When Did We Become Suicidal, Negligent Barbarians?

Our descendants will look back on us with some horror: an era of peoples who could have largely saved themselves from oblivion, but didn't. Suicidal, negligent barbarians they'll call us - and they'll be right. We have had the tools to preserve the brains of the dead for the long haul for quite some time now, and preserve them well enough that the fine structures storing the data of the mind remain intact. Death is death, but oblivion only occurs when the present detailed arrangement of matter in your brain is destroyed. For so long as that data is preserved, there is the chance that future technology and circumstances will lead to a restoration of life, such as through the use of advanced nanotechnology and charitable groups dedicated to returning the preserved to active life once more.

The preserved have all the time in the world to wait, after all.

When we are stirred to think of it, we have a sort of horrified sympathy for our distant ancestors: peoples who lived brutish, painful, and shorter lives because they had no choice. Many thinkers of past ages envisaged a better world and better lives, with no hope of seeing that transpire with their own eyes. The same sentiment will be applied by our descendants to those who came a little way before us: doomed generations who could grasp at ideals and possibilities, but had no practical way to achieve these ends. Consider the words of Benjamin Franklin, for example:

I wish it were possible... to invent a method of embalming drowned persons, in such a manner that they might be recalled to life at any period, however distant; for having a very ardent desire to see and observe the state of America a hundred years hence, I should prefer to an ordinary death, being immersed with a few friends in a cask of Madeira, until that time, then to be recalled to life by the solar warmth of my dear country! But... in all probability, we live in a century too little advanced, and too near the infancy of science, to see such an art brought in our time to its perfection...

Sympathy is appropriate for those with high ideals and no possibility of ever achieving them - simply born too soon. But what of those who could achieve but turn aside and shirk the task? That would be us. I'd say we and our immediate forebears became suicidal, negligent barbarians about ten years after it became possible to build an industry to preserve brains, with a cost at scale that was affordable to the masses - on a par with funerals, for example.

For preservation methods along the lines of plastination, that point probably came and went somewhere in the 1930s or early 1940s, with the growth of the chemical industry into a true giant. The 1930s also saw the development of the first electron microscopes, and life scientists of the time arguably possessed enough knowledge of the cell to make educated guesses about which forms of chemical or low-temperature preservation would retain the data of the mind.

Here we stand, three generations removed, a thousand distinct human cultures in which there is little to show that we desire anything other than oblivion or self-delusion when it comes to our lives. Judging by actions rather than words, people who greatly desire both lasting life and health are a minority indeed. And with each passing year, another fifty million lives vanish into the maw to be destroyed utterly.

Comments

Great post. A real call-to-arms. I have read Franklin's quote before - but thank you for reminding me of it. Franklin was such an amazing person. A man before his time. Too bad he couldn't see the America of today that he helped create.
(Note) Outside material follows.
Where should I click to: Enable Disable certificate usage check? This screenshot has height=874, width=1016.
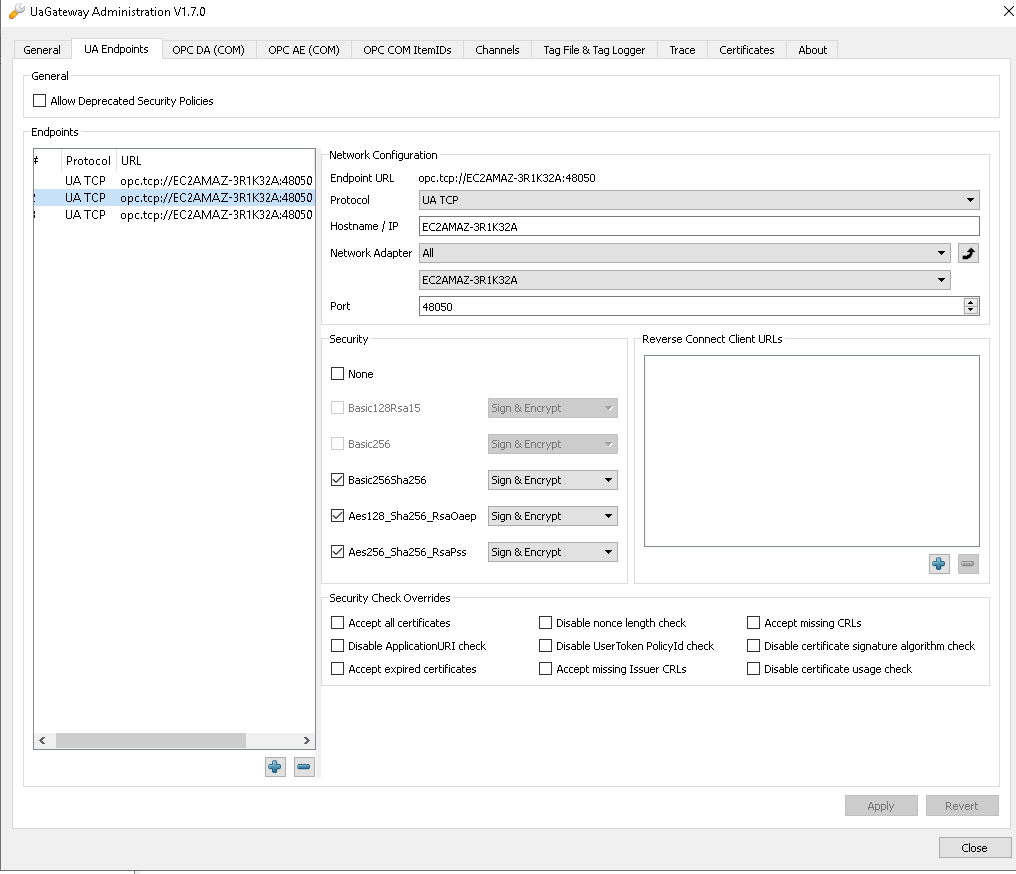coord(754,669)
Posted by: Dan C at May 17th, 2011 8:50 AM

A depressing, but correct, observation.

It seems that only the most selfish, short-sighted, Machiavellian conmen advanced to positions of political power in modern, as well as previous, societies. Maybe this will never change until a pharmaceutical or biotechnology surface that significantly increases human intelligence.

Until then, I bet that resources will continue to be misallocated.

I love the Franklin quote - too bad he's gone.

Posted by: Lou Pagnucco at May 17th, 2011 10:47 AM

Franklin is rolling over in his grave. The United States of today is not the one he helped create.